- [The request] Change "avatar" to "icon" in the records between the lines holding "Where should I click to: Add" and "tap(831, 902)", inclusive, and give those lines again with everything else unchanged.
* begin Supplied material *
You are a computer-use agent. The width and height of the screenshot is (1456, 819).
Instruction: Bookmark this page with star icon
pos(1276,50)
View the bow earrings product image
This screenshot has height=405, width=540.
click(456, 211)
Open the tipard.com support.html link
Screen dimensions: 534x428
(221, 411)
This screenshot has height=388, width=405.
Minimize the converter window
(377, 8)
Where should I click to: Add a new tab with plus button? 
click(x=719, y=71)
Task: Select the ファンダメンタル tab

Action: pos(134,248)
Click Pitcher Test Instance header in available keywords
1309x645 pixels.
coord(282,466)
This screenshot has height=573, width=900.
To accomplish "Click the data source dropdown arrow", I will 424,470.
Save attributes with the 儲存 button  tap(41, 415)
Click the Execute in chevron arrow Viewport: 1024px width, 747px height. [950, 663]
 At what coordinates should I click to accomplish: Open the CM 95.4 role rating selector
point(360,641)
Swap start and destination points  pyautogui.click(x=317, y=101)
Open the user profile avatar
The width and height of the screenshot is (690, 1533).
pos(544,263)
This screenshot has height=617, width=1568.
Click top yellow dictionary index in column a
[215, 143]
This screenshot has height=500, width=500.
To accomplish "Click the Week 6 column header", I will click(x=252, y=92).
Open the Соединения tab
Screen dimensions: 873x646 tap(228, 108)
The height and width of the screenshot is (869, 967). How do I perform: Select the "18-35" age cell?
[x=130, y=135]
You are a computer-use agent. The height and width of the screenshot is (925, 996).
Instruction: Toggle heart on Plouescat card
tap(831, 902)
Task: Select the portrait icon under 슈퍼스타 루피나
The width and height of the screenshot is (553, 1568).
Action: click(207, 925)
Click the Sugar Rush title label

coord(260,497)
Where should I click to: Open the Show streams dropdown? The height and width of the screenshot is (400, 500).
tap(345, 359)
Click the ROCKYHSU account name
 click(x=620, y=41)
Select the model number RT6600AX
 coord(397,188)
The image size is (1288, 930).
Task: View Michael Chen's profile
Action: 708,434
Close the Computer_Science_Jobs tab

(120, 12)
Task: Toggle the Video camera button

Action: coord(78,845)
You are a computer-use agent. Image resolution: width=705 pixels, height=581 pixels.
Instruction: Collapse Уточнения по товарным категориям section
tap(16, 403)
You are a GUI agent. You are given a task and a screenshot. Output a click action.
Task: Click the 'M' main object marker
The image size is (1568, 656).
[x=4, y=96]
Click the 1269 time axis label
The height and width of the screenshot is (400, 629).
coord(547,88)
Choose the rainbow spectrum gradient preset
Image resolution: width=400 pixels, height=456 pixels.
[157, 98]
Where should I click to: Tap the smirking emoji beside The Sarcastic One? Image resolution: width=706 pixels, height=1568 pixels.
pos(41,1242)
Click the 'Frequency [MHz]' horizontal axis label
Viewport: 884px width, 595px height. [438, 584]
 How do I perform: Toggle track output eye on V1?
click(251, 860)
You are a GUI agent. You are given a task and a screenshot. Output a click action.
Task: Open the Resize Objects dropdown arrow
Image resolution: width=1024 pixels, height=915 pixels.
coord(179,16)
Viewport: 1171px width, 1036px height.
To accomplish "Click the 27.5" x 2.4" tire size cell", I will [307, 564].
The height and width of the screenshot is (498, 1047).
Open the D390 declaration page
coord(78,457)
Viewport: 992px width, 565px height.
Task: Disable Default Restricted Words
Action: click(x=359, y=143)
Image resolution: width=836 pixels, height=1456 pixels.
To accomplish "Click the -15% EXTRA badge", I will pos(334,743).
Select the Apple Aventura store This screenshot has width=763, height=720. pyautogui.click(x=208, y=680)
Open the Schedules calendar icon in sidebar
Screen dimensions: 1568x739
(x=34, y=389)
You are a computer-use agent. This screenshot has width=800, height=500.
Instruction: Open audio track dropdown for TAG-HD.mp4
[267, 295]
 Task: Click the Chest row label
* end Supplied material *
- [Expected answer]
Where should I click to: Add a new tab with plus button? 
click(x=719, y=71)
Task: Select the ファンダメンタル tab

Action: pos(134,248)
Click Pitcher Test Instance header in available keywords
1309x645 pixels.
coord(282,466)
This screenshot has height=573, width=900.
To accomplish "Click the data source dropdown arrow", I will 424,470.
Save attributes with the 儲存 button  tap(41, 415)
Click the Execute in chevron arrow Viewport: 1024px width, 747px height. [950, 663]
 At what coordinates should I click to accomplish: Open the CM 95.4 role rating selector
point(360,641)
Swap start and destination points  pyautogui.click(x=317, y=101)
Open the user profile icon
The width and height of the screenshot is (690, 1533).
pos(544,263)
This screenshot has height=617, width=1568.
Click top yellow dictionary index in column a
[215, 143]
This screenshot has height=500, width=500.
To accomplish "Click the Week 6 column header", I will click(x=252, y=92).
Open the Соединения tab
Screen dimensions: 873x646 tap(228, 108)
The height and width of the screenshot is (869, 967). How do I perform: Select the "18-35" age cell?
[x=130, y=135]
You are a computer-use agent. The height and width of the screenshot is (925, 996).
Instruction: Toggle heart on Plouescat card
tap(831, 902)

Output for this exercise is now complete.